3.Comment: Please provide in a letter response a brief summary of the relationship between SCM Trust and Shelton Funds.

 

Response: Shelton Funds and SCM Trust are both open-end management investment companies offering multiple series funds, and are organized, respectively, as a Delaware statutory trust and a Massachusetts business trust. Shelton Capital Management, the investment adviser to the trusts and the funds, has grown its mutual fund management business for over 30 years (since 1985) to the present total of 16 mutual funds across a variety of fixed income and equity strategies. Shelton Funds was the original trust associated with that advisory business and contains 11 series funds. SCM Trust transitioned to being advised by and associated with Shelton Capital Management in May 2011, when it comprised a single series fund. Four additional funds were brought into the business in 2016 and 2017, through reorganizations into newly created series of SCM Trust. SCM Trust was used for this purpose largely to spread out the operational and accounting workload between the two trusts, which have different fiscal year ends. Both trusts have boards comprised of the same Trustees, and hold joint regular quarterly board meetings and joint audit committee meetings, as circumstances require.

 

4.Comment: In the response to the Q&A item Question: Why did the Board approve the Reorganization, please elaborate on the bullet point disclosures to provide further details about the approval rationale.

 

Response: Further information consistent with the disclosures provided in the main body of the prospectus/proxy has been included in response to this item.

**Source material:**
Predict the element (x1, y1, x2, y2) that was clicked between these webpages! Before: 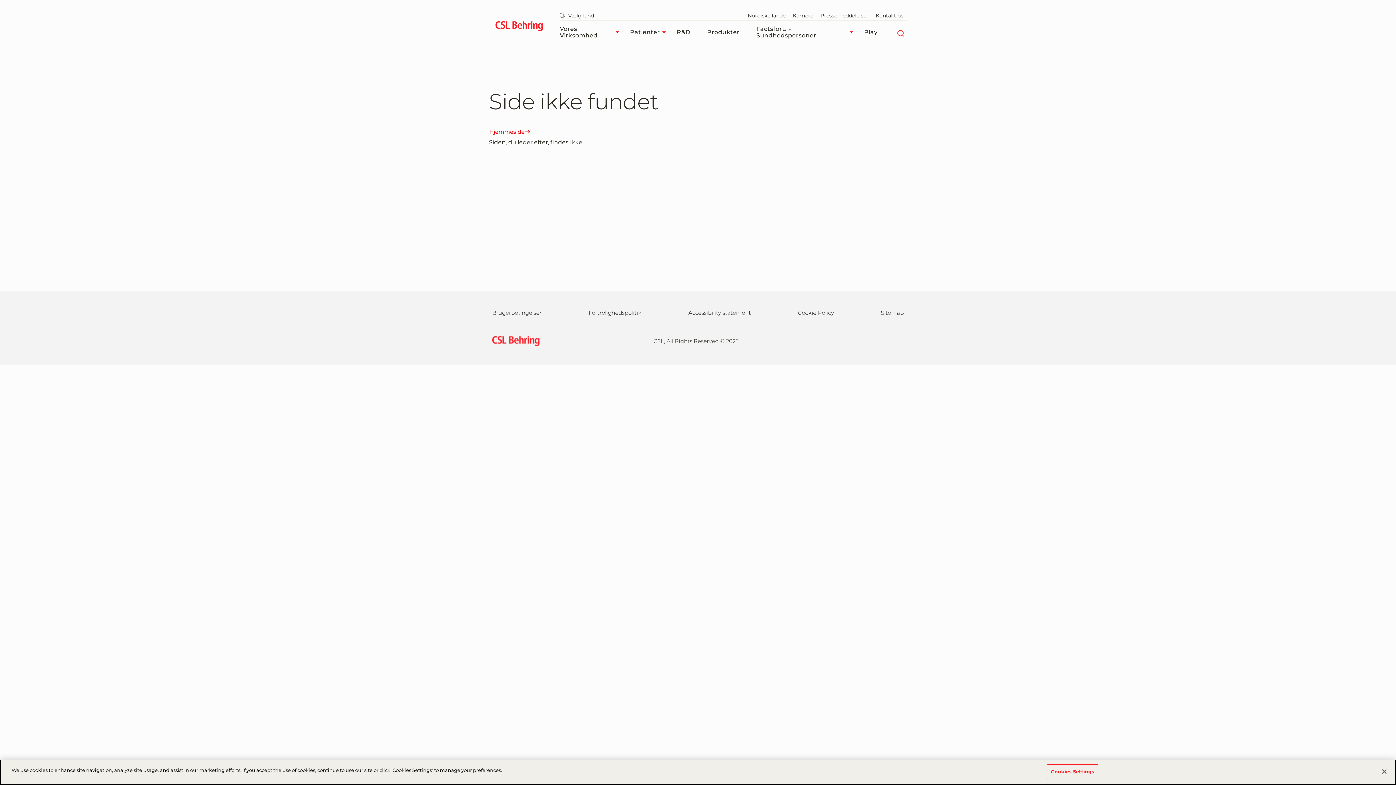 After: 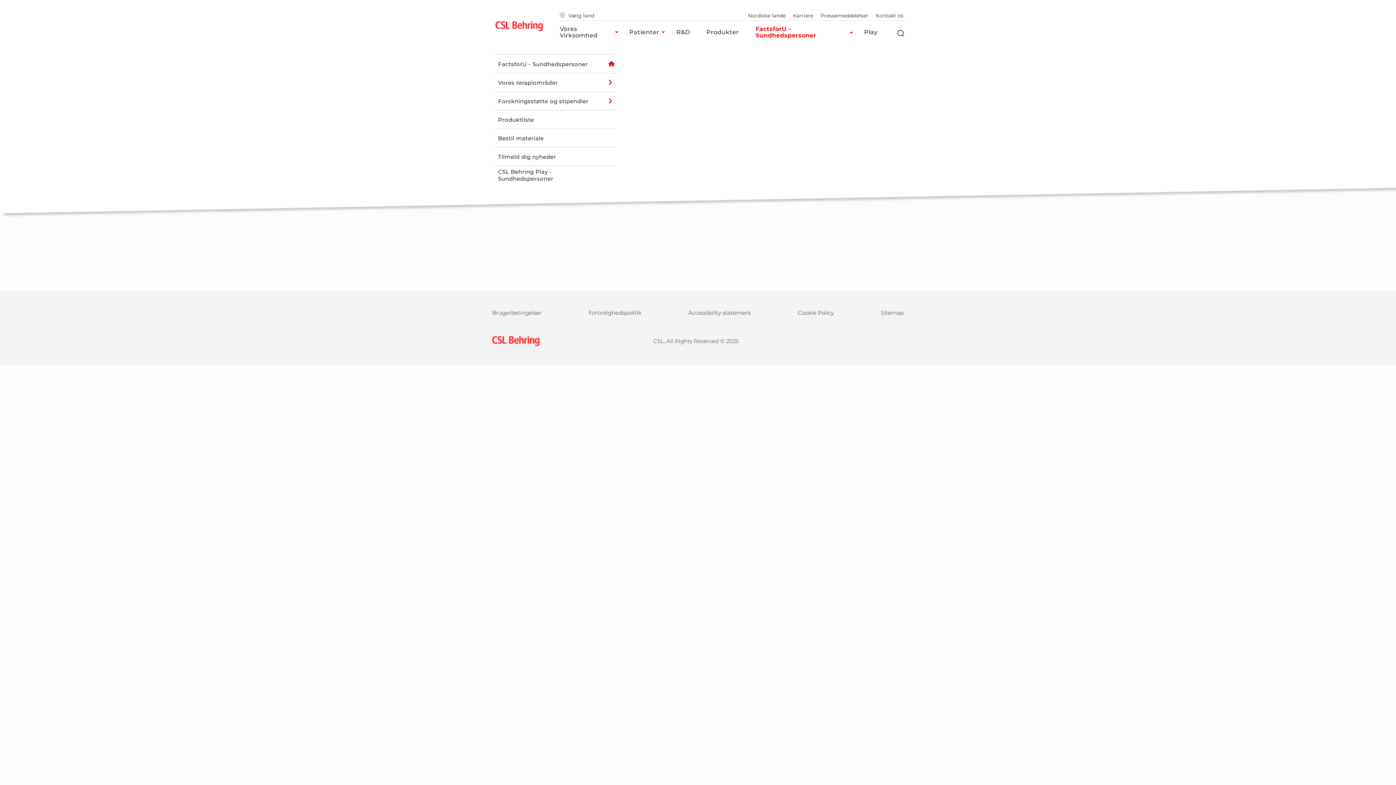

**The tasks:**
[1] In the comment-and-response text about SCM Trust and Shelton Funds, how many series funds does Shelton Funds contain?
[2] Continue the comment-and-response text about SCM Trust and Shelton Funds from its final sentence.

**Answers to the exercise:**
[1] Shelton Funds contains 11 series funds.

[2]
5.Comment: Please add disclosures to the Q&A and as appropriate elsewhere to further highlight the differences in the investment strategies (e.g., geographic focus) and corresponding risks between the Funds.

 

Response: The requested changes have been made.

 

6.Comment: In the response to the Q&A item Question: What happens if the Reorganization is not approved, please provide additional disclosure about possible outcomes for the future management and organization of the Europe Fund if the Reorganization is not approved.

 

Response: The Answer has been amended to state:

 

If the Reorganization is not approved, the Board will consider other options for the future management and organization of the European Growth and Income Fund. These options may include a continuation of the Fund or the closure and liquidation of the Fund given its size and other factors, such as market conditions. As noted above, the Board considered several factors with respect to future management of the Fund, and determined that the Reorganization is in the best interests of the Fund’s shareholders in comparison to alternative potential courses of action, including a continuation of the Fund.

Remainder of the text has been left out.